[ACTION ITEM]
Copy all lines of the listing that include the string "starting".

*** LISTED ENTRIES Section Begins ***

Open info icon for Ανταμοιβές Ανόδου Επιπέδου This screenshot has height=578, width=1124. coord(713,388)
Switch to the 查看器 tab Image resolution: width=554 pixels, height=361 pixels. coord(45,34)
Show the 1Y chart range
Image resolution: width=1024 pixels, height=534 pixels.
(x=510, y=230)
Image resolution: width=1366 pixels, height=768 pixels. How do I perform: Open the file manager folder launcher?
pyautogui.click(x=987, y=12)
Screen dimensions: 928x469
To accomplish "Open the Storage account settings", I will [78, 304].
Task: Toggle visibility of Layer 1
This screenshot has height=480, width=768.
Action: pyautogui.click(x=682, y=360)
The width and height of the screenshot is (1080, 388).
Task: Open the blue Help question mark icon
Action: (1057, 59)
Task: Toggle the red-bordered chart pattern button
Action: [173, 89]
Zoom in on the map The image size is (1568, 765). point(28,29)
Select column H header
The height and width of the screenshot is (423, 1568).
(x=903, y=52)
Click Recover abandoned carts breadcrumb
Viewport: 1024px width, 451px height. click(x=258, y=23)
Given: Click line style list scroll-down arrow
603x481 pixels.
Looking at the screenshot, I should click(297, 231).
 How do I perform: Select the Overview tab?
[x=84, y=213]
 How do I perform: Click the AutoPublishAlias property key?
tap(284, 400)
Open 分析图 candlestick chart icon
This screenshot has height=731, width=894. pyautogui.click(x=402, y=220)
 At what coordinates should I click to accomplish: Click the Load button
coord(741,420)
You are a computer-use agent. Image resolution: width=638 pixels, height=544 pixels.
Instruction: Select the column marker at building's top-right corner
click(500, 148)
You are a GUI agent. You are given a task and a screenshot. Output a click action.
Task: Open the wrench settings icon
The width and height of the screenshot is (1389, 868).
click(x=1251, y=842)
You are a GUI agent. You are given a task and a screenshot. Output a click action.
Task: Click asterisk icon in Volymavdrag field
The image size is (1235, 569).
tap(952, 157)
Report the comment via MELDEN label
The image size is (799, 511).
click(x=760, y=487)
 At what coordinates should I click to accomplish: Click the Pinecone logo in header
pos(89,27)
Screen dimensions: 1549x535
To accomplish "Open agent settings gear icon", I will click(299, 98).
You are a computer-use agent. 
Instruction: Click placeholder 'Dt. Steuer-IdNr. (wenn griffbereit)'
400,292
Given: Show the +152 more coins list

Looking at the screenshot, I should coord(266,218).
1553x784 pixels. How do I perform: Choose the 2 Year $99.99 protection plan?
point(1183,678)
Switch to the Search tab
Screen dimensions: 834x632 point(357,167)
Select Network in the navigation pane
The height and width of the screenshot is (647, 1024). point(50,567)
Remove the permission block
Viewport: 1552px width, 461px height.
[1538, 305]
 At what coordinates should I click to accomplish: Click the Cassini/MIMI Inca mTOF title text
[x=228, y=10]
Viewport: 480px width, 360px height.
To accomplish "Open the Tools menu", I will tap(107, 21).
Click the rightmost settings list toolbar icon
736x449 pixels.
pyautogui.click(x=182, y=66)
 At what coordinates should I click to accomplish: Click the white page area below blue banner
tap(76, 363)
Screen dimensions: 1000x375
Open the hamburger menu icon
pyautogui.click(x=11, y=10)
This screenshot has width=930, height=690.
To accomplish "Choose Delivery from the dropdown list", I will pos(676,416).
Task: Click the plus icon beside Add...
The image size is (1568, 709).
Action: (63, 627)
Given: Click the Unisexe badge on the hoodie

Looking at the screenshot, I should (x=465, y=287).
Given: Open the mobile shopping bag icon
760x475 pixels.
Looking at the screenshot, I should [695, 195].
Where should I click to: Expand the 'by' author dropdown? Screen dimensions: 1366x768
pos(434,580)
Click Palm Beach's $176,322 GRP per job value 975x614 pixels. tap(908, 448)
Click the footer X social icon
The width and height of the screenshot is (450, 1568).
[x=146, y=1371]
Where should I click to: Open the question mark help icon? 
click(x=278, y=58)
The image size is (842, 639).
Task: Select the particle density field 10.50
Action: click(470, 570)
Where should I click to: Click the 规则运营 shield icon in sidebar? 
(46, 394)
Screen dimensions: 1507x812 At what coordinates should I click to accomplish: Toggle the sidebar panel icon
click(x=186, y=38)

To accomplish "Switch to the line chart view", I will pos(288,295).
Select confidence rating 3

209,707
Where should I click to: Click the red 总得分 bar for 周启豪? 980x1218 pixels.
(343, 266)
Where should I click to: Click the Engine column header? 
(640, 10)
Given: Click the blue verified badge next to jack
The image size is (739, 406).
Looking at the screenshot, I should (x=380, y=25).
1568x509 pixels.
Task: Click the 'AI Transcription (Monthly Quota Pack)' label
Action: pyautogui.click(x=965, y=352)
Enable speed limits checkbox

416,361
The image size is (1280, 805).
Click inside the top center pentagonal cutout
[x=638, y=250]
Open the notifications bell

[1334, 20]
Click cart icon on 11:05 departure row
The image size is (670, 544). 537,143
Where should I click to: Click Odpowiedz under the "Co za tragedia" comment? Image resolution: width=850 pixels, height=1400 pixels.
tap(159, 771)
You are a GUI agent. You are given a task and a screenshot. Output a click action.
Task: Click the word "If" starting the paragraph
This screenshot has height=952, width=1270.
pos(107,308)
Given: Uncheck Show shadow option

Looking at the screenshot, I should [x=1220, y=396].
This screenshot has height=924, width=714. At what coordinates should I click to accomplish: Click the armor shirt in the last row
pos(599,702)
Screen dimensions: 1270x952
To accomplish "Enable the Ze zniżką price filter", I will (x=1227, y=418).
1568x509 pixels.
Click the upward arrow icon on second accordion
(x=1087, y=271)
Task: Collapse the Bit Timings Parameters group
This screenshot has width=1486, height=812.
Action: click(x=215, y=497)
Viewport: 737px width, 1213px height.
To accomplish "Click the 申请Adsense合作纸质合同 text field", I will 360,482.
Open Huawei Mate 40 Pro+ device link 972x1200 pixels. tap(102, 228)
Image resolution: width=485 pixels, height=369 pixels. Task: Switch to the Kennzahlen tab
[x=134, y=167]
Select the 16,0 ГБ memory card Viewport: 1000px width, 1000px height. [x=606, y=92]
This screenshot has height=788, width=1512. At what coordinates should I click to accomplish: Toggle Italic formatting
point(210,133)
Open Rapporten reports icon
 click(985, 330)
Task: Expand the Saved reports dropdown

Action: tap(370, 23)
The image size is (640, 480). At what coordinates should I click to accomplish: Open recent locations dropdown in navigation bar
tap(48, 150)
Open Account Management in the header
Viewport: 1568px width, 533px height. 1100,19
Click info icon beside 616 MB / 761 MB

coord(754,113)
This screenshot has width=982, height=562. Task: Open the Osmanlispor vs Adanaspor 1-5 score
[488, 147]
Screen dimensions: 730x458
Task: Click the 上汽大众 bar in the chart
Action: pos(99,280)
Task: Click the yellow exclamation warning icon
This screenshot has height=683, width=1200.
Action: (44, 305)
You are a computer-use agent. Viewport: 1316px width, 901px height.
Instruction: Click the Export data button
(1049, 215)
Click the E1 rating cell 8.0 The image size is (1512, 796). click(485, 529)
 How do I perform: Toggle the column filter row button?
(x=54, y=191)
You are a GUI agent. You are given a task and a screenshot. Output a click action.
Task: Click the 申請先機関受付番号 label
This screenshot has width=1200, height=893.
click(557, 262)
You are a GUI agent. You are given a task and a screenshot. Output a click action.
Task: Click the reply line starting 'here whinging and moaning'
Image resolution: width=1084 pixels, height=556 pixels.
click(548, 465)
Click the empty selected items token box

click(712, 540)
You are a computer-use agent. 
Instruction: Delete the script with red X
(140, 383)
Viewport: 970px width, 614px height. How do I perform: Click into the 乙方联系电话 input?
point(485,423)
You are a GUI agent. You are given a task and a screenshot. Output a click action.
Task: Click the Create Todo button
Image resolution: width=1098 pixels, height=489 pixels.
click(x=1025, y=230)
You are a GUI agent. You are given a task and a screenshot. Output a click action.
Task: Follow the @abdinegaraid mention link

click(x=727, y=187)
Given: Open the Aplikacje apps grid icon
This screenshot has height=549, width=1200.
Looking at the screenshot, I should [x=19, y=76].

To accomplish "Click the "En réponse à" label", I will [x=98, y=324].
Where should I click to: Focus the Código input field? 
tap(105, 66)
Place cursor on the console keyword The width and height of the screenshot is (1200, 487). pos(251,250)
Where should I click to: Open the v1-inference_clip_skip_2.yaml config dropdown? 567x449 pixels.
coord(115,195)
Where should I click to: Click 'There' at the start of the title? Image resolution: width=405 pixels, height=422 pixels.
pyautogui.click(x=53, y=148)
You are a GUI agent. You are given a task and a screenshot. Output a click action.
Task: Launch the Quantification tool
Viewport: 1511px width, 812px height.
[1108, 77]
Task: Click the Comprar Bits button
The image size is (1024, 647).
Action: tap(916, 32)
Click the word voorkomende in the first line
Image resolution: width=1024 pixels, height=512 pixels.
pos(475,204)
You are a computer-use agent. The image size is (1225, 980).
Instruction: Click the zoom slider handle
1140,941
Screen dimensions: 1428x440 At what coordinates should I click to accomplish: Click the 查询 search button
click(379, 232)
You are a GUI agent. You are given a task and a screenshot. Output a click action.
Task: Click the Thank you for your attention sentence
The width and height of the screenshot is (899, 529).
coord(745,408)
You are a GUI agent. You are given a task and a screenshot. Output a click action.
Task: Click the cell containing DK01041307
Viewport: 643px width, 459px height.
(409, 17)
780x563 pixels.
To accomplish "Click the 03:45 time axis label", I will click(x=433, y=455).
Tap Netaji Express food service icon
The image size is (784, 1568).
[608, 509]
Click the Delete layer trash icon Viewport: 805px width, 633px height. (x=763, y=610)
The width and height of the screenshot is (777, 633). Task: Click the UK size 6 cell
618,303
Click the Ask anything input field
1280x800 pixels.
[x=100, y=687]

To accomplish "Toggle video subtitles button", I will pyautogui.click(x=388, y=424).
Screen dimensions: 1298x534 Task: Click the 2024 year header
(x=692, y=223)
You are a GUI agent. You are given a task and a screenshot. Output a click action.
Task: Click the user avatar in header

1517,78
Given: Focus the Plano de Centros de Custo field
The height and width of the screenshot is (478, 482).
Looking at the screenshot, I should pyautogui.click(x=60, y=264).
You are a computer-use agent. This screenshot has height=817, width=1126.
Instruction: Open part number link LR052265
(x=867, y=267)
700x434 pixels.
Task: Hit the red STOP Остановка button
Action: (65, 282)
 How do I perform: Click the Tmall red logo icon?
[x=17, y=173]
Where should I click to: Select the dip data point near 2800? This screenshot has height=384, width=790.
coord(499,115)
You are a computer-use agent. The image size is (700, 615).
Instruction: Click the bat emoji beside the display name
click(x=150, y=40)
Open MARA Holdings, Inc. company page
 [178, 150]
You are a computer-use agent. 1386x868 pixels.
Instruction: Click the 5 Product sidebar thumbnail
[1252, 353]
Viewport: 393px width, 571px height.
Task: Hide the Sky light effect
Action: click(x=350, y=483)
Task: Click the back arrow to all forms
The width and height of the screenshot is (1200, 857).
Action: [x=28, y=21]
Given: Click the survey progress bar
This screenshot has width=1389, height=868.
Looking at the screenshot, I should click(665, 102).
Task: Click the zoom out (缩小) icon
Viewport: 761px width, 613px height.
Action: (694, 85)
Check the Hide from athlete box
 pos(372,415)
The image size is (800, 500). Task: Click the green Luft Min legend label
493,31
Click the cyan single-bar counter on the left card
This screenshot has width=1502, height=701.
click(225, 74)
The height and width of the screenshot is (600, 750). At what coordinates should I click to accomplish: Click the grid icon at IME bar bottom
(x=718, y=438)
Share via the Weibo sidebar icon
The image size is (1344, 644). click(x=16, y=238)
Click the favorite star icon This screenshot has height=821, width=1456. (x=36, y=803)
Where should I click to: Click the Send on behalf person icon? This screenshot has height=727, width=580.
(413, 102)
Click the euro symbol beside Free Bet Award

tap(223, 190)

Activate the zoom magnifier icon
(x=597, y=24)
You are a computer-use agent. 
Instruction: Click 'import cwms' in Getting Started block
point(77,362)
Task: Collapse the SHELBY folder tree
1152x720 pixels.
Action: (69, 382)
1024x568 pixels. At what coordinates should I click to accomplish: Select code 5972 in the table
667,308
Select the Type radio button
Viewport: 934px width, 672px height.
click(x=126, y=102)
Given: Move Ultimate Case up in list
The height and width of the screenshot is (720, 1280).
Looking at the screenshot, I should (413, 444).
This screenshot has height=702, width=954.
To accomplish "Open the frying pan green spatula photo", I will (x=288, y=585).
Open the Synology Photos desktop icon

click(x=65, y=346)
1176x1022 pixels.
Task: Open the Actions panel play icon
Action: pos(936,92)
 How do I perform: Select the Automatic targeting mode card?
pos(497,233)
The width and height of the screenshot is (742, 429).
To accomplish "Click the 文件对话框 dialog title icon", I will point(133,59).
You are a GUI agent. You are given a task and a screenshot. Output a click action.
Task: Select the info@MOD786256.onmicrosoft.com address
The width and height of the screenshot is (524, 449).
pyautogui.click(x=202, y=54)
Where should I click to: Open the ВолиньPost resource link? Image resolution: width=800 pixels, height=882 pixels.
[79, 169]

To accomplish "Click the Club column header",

*** LISTED ENTRIES Section Ends ***

[EXPECTED ANSWER]
Task: Click the word "If" starting the paragraph
Task: Click the reply line starting 'here whinging and moaning'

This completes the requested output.